First of all, I don't want my calculations to involve any complications due to the altitude and its effect on the engine thrust, so I just chose to make my calculations at sea level. Wikipedia states that the maximum speed of an F-16 at sea level is 1,470 $km/h $ which is ~$408$ $m/s$.

Secondly, I found out that jet engines in general produce different thrust at different speeds. I did some research and found that turbojets produce somewhat constant thrust at subsonic speeds and gain extra thrust at supersonic speeds, while turbofans suffer degrading thrust with speed with a degree depending on the bypass ratio of the turbofan. I found that high bypass ratio turbofans suffer much more thrust degradation at high speeds compared to low bypass ratio turbofans. which means that low BPR turbofans fall somewhere in between the turbojet and high BPR turbofans according to their BPR.

I found that P&W F100 Wiki gives a bypass ratio of $0.36:1$, then looking at this thrust vs speed graph, which confirms what I concluded above, I could determine that the F100 engine with 0.36 BPR can have no more than 10% thrust degradation at mach 1.2. I also think that using the afterburner shifts the curve further up since more air is now entering the core than before without increasing the fan flow and therefore the engine behaves even more like a turbojet than a turbofan. Overall, I think it would be safe to say that the afterburner thrust at Mach 1.2 at sea level will not degrade more than 10% and so the F100 engine thrust will become 0.9×127 kN = $114.3$ $kN$

Now the power is simply $P = F . v$ = $(114.3 × 10^3) × 408$ = $46.6 × 10^6$ $W$ or about $62,000$ $hp$.
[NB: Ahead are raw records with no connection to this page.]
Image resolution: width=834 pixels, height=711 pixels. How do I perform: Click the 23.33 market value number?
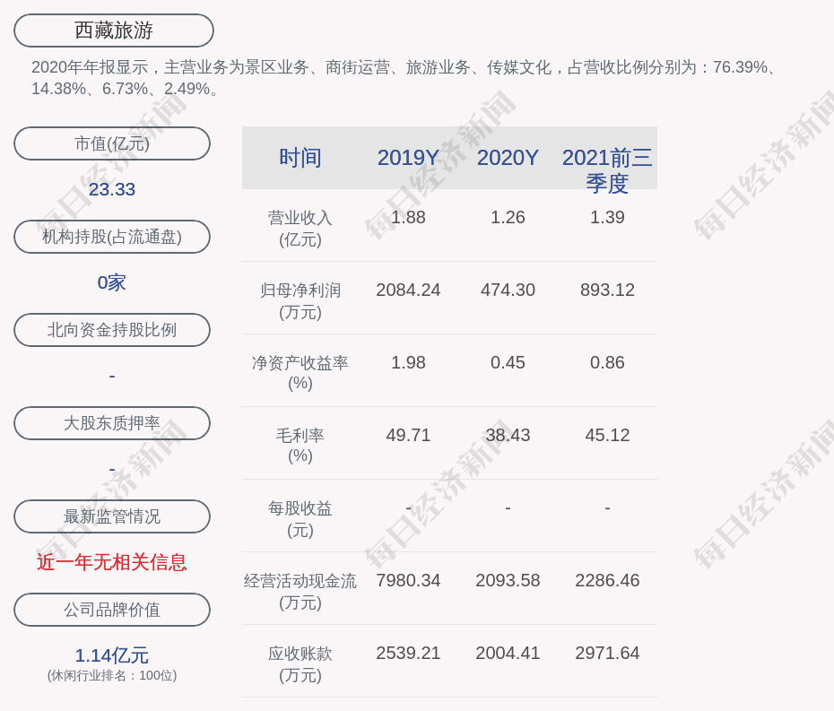pos(112,189)
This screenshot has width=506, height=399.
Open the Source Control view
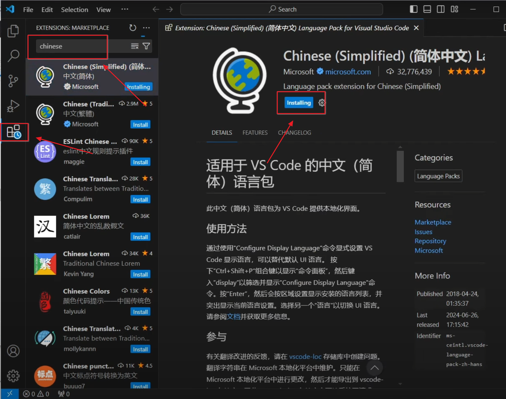tap(13, 81)
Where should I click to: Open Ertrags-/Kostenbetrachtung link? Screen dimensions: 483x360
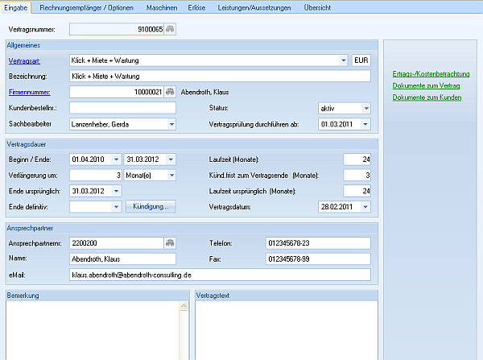point(431,74)
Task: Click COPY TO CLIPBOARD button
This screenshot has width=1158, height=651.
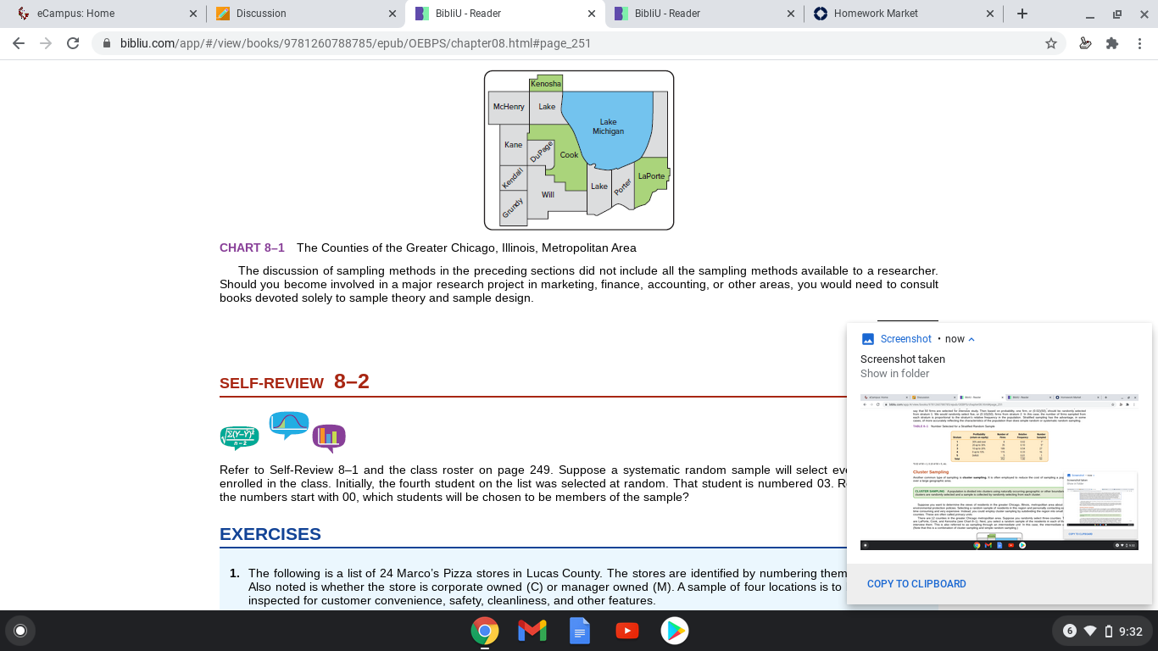Action: tap(916, 584)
So my question now is: Are my calculations acceptable to a certain degree or are they completely off and I didn't take into account another significant factor?

EDIT: I have another question. I'm assuming here that the engine is producing full thrust at the sea level to counter the air drag and achieve the quoted speed. But is this a correct assumption? In other words, could an F-16 fly at its maximum speed at sea level while not using the maximum thrust?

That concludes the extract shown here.